I’m not sure where to post this, so apologies if its in the wrong spot.
Running the latest Deadline on an M1 Mac in Rosetta mode will cause a worker crash after a short while (10-15 mins, maybe). This happens 100% of the time on an M1 Mac Mini and an M1 Macbook Air. Both are running Big Sur 11.3. Is there any word on whether a native Apple Silicon port is in the works? Regardless, Rosetta should be adequate in the short term, if only it were stable.
Deadline runs very stable on intel macs, as well as Windows machines.
I just bought a mac mini M2 to try and see if it works as a nice compact render machine (mainly for nuke jobs). I seem to be experiencing the same problem still, but maybe even shorter periods between crashes. Any updates about this? It seems like an ideal small setup for the job, but if this doesn’t work at all, I might have to rethink my approach…
Thanks for reaching out, Can you please share the Crash report from your Mac, we have seen this reported before and after reviewing the crash reports shared from customer by our engineers, they have found other similar crashes online. The solution for those folks was this:
I did re-install Rosetta 2 thanks to these steps. Unfortunately nothing changed and both our identical Macbook Pro M1 Max 64GB stall after some time. Sometimes after 10mn, sometimes 20, 1h, up to 1h30 so far.
They both run Deadline client 10.2.1.1. And are connected to an RCS 10.2.1.0. I couldn’t find the 10.2.1.0 OSX client version online anymore.
It looks like I’m having the same issue on my farm. I just re-installed Rosetta 2 per your suggestion, however the Worker still hangs. Sometimes after a few minutes, and sometimes after an hour or so. The issue is specific to my M1 Mac Studios, the Intel Macs and PCs work as expected.
Mac Studio (2022) M1 Ultra 128GB
Mac OS 12.6.6
Deadline Client v10.2.1.1 with RCS v10.2.1.1
Please let me know if you need any additional information, thanks!

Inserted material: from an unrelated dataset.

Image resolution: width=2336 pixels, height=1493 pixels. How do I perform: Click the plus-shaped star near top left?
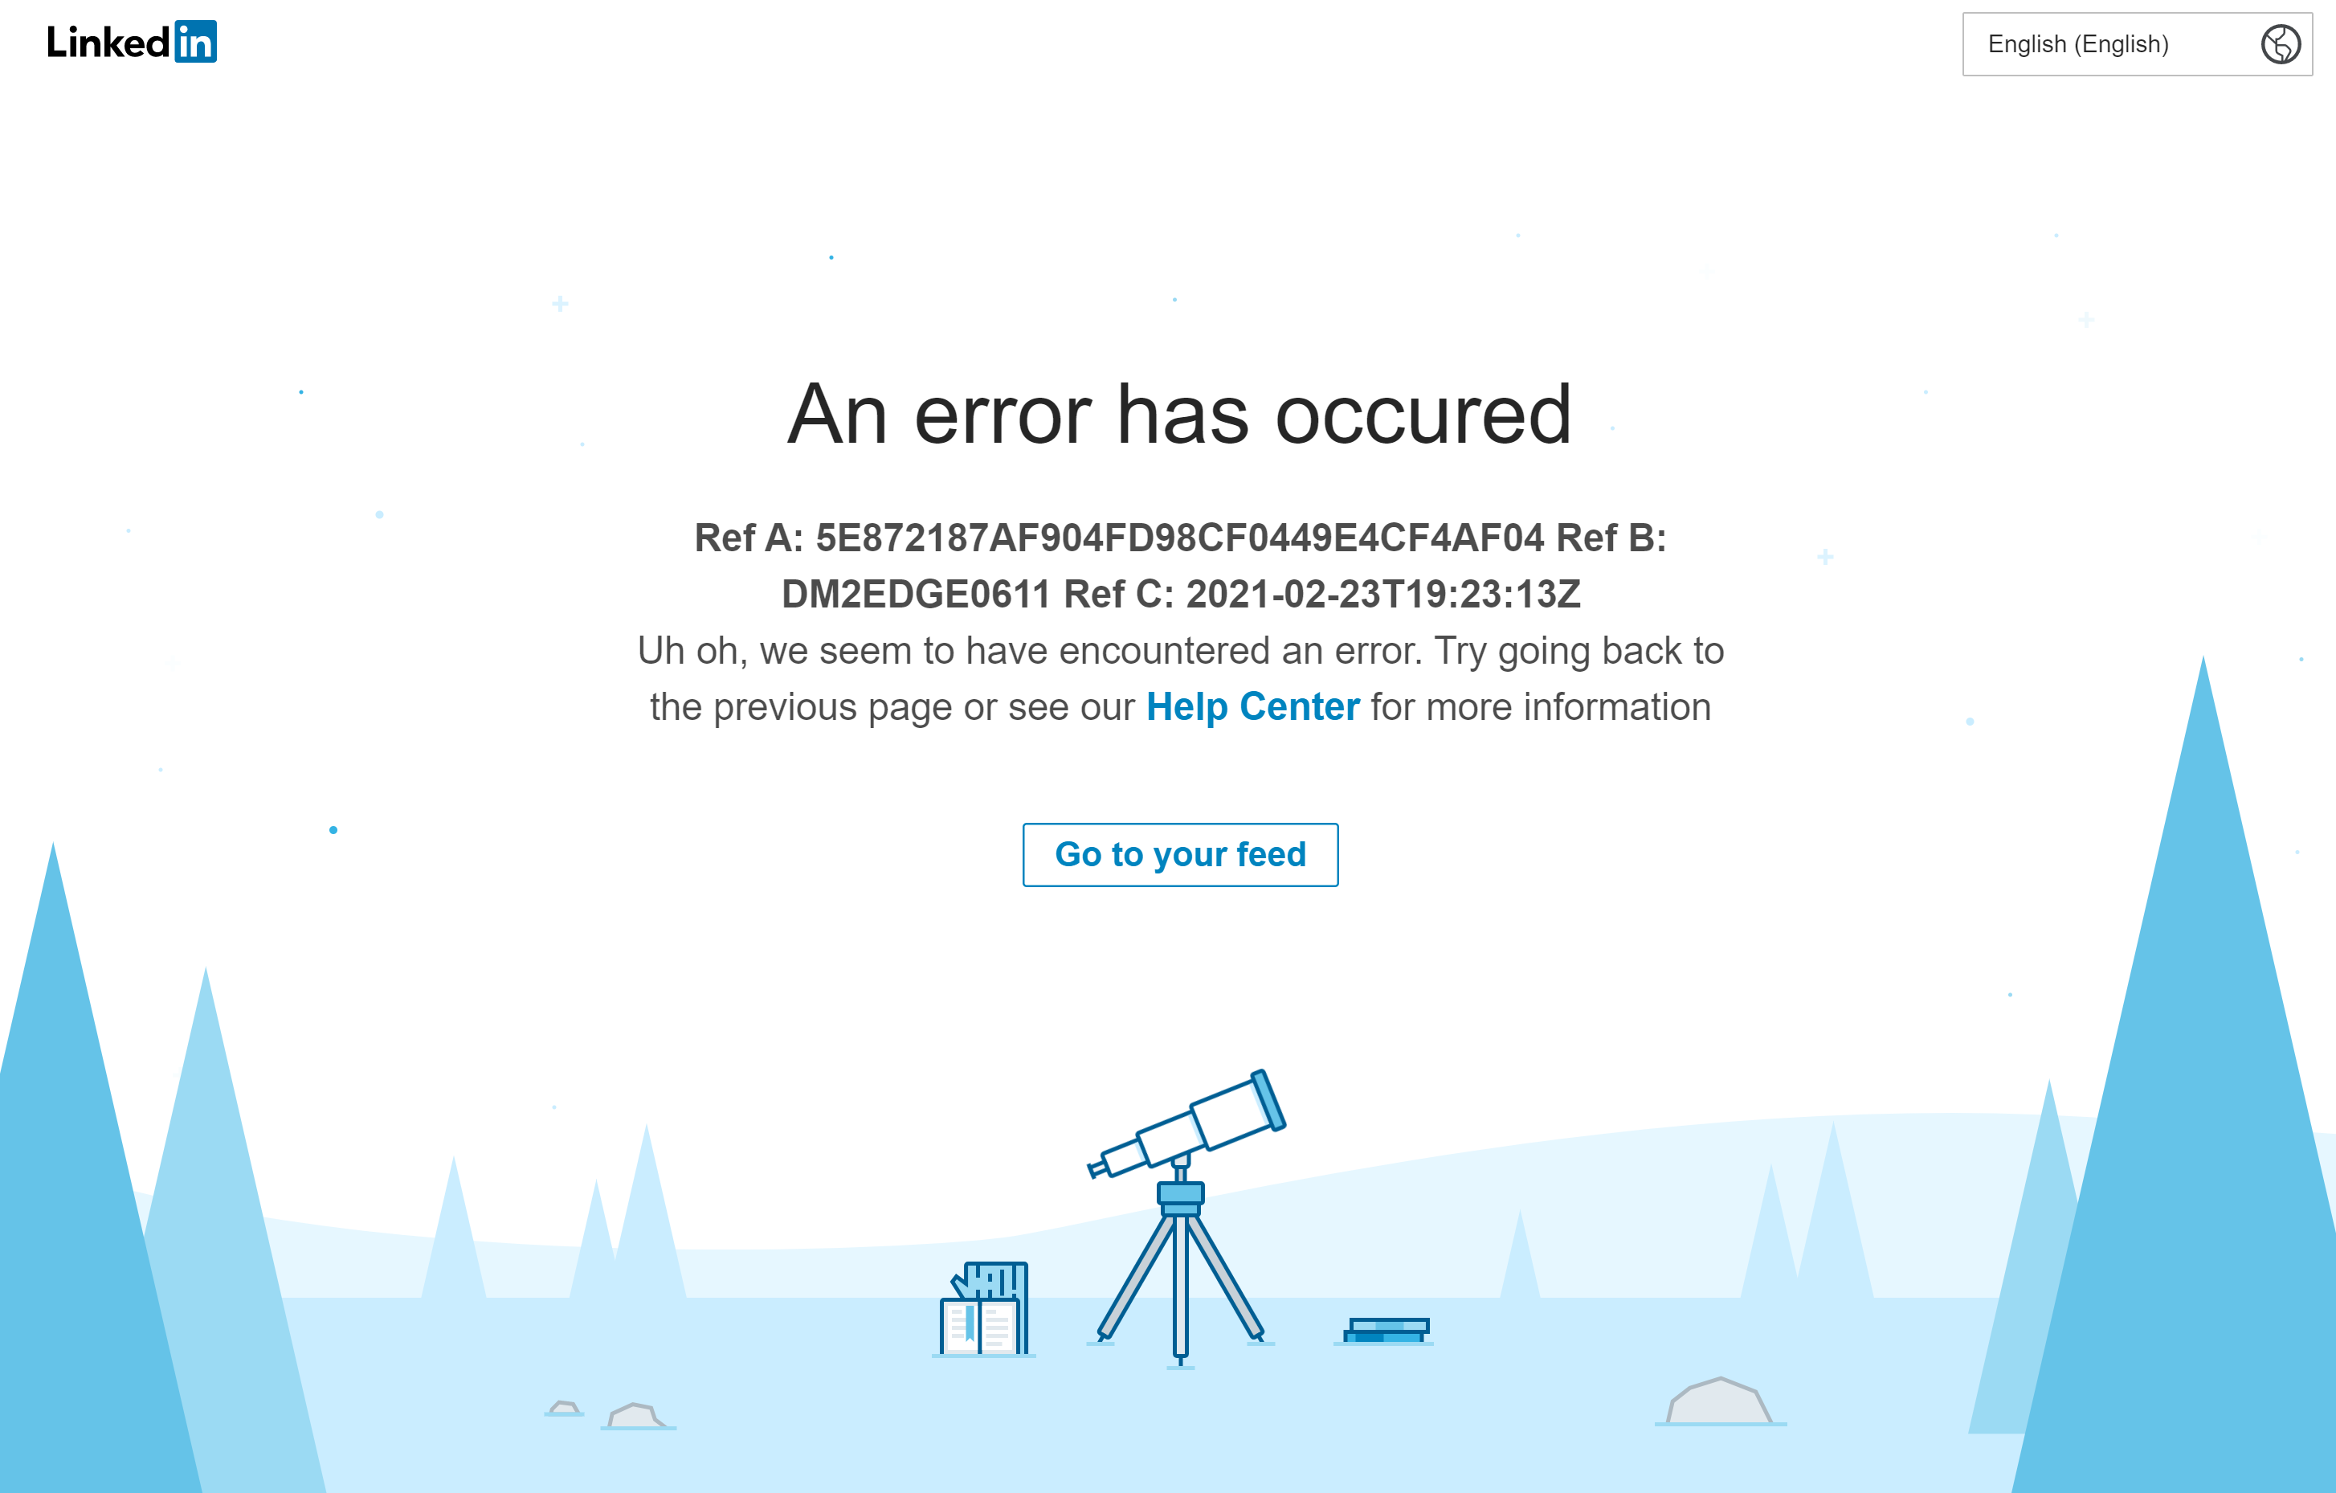coord(560,304)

Can you send the crash report to investigate about the reason for Deadline client application is getting crashed, Spindump a built-in tool can provide insights by capturing thread activity and stack traces at the time of the crash.
Run the spindump while the Deadline worker is running and let it crash, so that spindump collects the required data and send over report on this thread for investigation. Please refer this blog post found on Internet that outlines the steps about running spindump to collect the stack trace of Deadline worker.
@DaveJacobson84 could you be able to share the spindumps with me, I would like to take a look on that.
Also, if the worker is not crashing and just stalling for a while it should write logs in the application log folder. Feel free to share the worker logs as well.
If it has some sensitive data, you can also open a ticket with Thinkbox Support.
Hi @karpreet, just seeing if you’ve managed to find any useful information in the spindumps. Please let me know if there’s anything else I can do to help move this along. Thanks!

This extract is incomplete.